Winkler Prins

Anthony Winkler Prins (1870)

Gepubliceerd op 06-08-2018

Duvergier

betekenis & definitie

Duvergier de Hauranne (Prosper), een Fransch staatsman en schrijver, was de zoon van Jean Marie Duvergier de Hauranne, die sedert 1815 zitting had als afgevaardigde van het Seine-departement en onderscheidene niet onbelangrijke werken uitgaf. Prosper, geboren den 3den Augustus 1798, ontving eene zorgvuldige opvoeding, nagenoeg uitsluitend van zijn vader, en werd in 1824 met Guizot en Remusat medewerker aan den „Globe”. Twee jaar later, na eene reis derwaarts, schreef hij eene reeks van brieven over Engeland en Ierland. Hij behoorde tot de Doctrinaires, werd in 1831 door het arrondissement Cher naar het Wetgevend ligchaam gezonden, en toonde er zich een ijverig voorstander der Julij-monarchie, alsmede van de zoogenaamde „gematigde politiek” van Périer.

Zijne werkzaamheid en bekwaamheid verschaften hem weldra grooten invloed, zoodat men hem tot lid en rapporteur benoemde van onderscheidene commissiën. Onder het ministerie Molé (1837) behoorde hij echter tot de oppositie, en schreef „Des principes du gouvernement représentatif et de leur application”. Bij den aanvang der zitting van 1839 was hij een van de voornaamste ijveraars onder hen, die adressen teekenden tot ontbinding der Kamer. Gelijk de meeste leden, werd ook hij herkozen en ondersteunde aanvankelijk het ministérie van 1 Maart 1840.

Hij zag zich echter zeer in zijne verwachtingen te leur gesteld, toen Guizot de teugels van het bewind in handen nam onder voorwaarden, die in strijd waren met de beginselen, door laatstgenoemde als mede-onderteekenaar der adressen beleden. Duvergier de Hauranne volhardde in zijne gevoelens en gaf hiervan getuigenis in eene reeks van artikelen, in de „Revue des deux Mondès” geplaatst. Na een strijd van 2 jaar gelukte het hem eindelijk, de afschaffing te verkrijgen der geheime stemming.

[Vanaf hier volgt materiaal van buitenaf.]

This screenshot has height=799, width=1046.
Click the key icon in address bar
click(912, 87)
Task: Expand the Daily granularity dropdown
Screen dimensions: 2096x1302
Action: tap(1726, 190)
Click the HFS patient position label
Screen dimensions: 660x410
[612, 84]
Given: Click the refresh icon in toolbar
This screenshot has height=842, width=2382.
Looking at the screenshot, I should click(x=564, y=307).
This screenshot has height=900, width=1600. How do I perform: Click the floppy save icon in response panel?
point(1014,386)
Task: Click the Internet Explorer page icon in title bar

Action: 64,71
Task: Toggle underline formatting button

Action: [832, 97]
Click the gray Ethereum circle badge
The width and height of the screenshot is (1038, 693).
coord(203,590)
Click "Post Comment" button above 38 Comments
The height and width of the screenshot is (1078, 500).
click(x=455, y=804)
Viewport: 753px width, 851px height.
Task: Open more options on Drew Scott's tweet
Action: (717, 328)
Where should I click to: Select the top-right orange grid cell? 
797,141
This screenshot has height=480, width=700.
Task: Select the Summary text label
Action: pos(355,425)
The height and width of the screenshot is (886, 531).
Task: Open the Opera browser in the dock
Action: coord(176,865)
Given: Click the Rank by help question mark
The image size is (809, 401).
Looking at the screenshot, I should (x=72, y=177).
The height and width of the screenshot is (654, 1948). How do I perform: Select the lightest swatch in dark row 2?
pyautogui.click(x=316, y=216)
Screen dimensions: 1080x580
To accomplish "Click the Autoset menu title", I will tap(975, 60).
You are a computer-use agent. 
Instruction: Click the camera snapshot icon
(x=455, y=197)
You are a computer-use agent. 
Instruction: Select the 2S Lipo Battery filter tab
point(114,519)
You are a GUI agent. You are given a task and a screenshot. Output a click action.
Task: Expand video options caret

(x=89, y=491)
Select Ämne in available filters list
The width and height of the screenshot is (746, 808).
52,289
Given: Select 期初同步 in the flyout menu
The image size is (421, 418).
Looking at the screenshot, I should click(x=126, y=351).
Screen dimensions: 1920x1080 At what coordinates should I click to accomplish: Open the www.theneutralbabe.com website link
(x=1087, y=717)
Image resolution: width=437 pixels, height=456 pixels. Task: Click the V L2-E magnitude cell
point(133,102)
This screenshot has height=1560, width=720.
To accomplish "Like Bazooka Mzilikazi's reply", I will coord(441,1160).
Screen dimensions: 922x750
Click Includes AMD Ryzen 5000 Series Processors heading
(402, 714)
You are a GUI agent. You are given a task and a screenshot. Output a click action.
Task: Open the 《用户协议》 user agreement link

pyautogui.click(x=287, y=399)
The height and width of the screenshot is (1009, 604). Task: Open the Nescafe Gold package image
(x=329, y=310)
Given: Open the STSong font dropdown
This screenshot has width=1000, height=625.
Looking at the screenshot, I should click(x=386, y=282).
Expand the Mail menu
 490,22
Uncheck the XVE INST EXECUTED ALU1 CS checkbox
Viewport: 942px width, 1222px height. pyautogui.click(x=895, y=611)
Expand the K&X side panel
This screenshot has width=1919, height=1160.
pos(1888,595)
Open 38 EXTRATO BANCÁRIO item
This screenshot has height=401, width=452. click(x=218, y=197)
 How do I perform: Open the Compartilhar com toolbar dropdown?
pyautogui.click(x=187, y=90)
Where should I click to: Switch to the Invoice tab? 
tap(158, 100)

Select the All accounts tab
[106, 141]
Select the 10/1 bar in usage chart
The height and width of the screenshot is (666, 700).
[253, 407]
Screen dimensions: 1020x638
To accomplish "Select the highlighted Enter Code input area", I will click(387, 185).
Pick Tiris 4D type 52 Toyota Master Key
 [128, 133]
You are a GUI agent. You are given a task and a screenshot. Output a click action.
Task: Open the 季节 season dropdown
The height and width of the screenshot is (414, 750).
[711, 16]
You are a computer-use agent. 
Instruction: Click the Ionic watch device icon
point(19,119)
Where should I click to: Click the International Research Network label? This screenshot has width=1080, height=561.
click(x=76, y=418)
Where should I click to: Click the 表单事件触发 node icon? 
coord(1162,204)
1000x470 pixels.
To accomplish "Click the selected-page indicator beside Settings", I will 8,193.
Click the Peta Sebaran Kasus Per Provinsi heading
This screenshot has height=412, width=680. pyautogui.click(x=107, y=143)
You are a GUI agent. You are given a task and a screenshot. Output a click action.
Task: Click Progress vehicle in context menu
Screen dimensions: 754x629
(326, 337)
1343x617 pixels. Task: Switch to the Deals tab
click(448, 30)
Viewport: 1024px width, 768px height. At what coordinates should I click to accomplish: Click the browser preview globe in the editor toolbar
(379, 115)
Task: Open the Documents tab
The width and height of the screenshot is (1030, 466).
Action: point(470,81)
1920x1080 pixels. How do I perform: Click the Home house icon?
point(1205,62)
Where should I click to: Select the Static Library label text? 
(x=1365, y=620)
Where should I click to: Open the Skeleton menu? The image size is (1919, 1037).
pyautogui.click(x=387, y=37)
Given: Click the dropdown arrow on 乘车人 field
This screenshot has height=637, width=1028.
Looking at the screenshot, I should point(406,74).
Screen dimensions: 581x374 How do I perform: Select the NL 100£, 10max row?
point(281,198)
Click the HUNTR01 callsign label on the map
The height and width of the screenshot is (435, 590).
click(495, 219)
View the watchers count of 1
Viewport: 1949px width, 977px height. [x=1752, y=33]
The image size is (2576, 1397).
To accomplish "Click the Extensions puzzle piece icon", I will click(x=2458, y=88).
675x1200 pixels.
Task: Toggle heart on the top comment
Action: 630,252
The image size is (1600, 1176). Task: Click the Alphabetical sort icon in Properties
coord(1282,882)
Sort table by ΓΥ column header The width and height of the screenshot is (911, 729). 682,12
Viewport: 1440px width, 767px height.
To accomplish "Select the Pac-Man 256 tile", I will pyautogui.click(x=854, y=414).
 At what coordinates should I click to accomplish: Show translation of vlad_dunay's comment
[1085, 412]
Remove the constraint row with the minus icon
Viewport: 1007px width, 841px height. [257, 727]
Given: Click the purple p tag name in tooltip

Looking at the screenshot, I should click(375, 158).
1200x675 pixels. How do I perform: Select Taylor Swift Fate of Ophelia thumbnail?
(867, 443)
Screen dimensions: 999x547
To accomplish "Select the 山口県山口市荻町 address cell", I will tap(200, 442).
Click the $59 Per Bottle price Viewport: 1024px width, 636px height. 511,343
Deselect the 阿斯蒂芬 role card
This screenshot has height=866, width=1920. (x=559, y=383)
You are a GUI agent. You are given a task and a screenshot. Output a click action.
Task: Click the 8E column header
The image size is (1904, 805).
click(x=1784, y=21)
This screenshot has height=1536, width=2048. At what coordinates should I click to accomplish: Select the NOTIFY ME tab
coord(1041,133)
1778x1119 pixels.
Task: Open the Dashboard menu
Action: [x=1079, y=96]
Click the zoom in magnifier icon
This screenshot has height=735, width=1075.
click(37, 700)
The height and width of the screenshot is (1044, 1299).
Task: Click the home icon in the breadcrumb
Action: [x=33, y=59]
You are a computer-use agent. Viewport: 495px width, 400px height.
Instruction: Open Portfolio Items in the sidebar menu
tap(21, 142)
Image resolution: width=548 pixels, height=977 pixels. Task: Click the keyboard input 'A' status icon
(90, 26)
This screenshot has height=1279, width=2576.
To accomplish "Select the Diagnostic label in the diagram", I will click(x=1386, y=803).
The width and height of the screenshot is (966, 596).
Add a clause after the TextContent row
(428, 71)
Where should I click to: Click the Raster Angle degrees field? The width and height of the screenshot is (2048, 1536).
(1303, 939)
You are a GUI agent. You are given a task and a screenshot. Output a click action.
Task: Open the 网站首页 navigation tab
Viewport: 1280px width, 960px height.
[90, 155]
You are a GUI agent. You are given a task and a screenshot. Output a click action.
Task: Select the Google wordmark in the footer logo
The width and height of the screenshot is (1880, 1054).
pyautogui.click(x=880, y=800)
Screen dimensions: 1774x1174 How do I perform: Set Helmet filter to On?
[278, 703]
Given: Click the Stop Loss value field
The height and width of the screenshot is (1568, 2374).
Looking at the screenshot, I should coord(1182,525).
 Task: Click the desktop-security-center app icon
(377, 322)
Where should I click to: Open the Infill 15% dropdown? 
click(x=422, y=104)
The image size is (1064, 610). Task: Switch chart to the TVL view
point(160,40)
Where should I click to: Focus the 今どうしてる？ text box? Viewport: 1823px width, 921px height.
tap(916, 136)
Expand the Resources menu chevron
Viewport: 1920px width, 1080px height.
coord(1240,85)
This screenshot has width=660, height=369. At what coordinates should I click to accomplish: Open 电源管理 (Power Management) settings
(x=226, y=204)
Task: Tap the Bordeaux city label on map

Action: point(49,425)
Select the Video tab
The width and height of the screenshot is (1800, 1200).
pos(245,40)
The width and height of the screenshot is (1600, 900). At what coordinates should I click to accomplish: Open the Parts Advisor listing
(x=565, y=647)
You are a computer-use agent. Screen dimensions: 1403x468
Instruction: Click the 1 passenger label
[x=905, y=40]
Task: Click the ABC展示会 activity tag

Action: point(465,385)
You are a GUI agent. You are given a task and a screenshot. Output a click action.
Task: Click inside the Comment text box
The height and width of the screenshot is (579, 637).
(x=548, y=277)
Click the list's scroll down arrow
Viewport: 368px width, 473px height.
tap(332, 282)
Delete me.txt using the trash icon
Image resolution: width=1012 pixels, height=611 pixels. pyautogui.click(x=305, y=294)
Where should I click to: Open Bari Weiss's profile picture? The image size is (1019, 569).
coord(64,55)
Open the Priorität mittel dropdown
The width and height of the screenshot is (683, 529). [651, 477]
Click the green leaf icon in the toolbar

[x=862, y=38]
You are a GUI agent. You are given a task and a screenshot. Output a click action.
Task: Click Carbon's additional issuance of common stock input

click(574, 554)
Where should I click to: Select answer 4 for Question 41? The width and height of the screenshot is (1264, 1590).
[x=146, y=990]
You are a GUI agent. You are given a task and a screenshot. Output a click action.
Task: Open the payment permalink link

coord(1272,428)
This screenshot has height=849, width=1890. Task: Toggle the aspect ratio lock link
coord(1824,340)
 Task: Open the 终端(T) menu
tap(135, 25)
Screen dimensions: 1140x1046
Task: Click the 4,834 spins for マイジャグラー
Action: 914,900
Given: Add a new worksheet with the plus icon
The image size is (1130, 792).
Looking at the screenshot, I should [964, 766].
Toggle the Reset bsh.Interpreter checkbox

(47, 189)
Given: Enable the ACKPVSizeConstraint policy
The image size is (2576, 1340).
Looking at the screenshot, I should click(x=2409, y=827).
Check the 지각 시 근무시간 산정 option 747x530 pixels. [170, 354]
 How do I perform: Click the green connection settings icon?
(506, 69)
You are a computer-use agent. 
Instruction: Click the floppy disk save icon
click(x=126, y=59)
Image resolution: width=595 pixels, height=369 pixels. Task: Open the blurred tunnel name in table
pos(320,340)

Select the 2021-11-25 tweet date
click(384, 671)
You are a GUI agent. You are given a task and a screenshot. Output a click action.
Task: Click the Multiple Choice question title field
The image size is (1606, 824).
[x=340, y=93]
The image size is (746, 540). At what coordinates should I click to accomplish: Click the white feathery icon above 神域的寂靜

In 1846 gaf hij zijn boek „De la réforme parlementaire et de la réforme électorale” in het licht, en nam deel aan de staatkundige banketten, die de Februarij-revolutie deden ontstaan.

Na deze keerde hij echter eenigermate tot de conservatieve gevoelens terug, en voegde zich als afgevaardigde in de Constituante bij de Koningsgezinde minderheid. Op eene welsprekende wijze bepleitte hij er het stelsel van 2 Kamers, verzette zich tegen het socialistisch gevoelen van regt op den arbeid, en bestreed het crédit foncier, alsmede de verlaging der zoutbelasting. Toen hij in 1849 niet gekozen werd tot lid van het Wetgevend Ligchaam, deed hij eene reis naar Italië; doch in 1850 zag hij zich derwaarts afgevaardigd, behoorde er tot de Koningsgezinde meerderheid, verklaarde zich vóór eene herziening der grondwet, en was een tegenstander der politiek van Napoleon.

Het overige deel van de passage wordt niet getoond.